Case 3: A 53-year-old woman with respiratory failure and severe leukocytosis (>128,000 /µL) received a delayed diagnosis of HLH on day 6. This occurred despite high ferritin levels (17,035 ng/mL) and hemophagocytosis found on biopsy. After starting dexamethasone and etoposide, the patient quickly deteriorated and died by day 9.
Case 4: A 38-year-old woman with recurrent infections came in with neutropenic fever, anemia, and high ferritin levels (>2000 ng/mL). HLH was suspected on day 3 after a bone marrow biopsy showed hemophagocytosis and atypical blasts. Even though dexamethasone was started on day 4, the patient worsened and died before etoposide could be given.

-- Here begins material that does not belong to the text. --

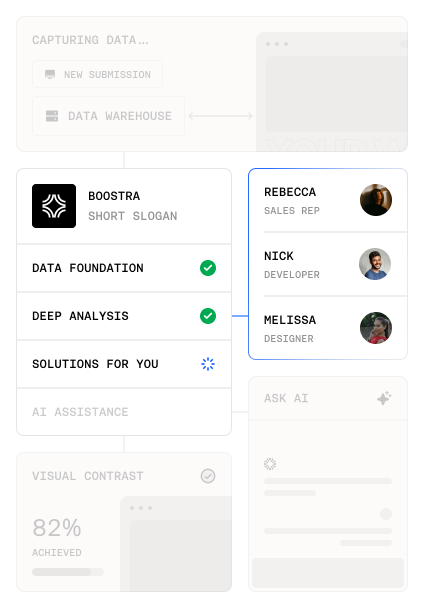The height and width of the screenshot is (608, 424).
Task: Click the Solutions For You loading spinner
Action: click(x=208, y=364)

Discussion: Diagnosing adult HLH is challenging due to vague clinical signs, overlapping symptoms with other illnesses, and a lack of awareness. Delayed recognition is closely linked to higher mortality rates. Quickly identifying the condition, using clinical tools like the HScore, and starting immunosuppressive therapy (such as dexamethasone and etoposide) early are vital for better survival rates. Strong clinical suspicion, prompt diagnostic tests, and swift treatment actions are key strategies to address the negative outcomes related to delayed diagnosis in adult HLH.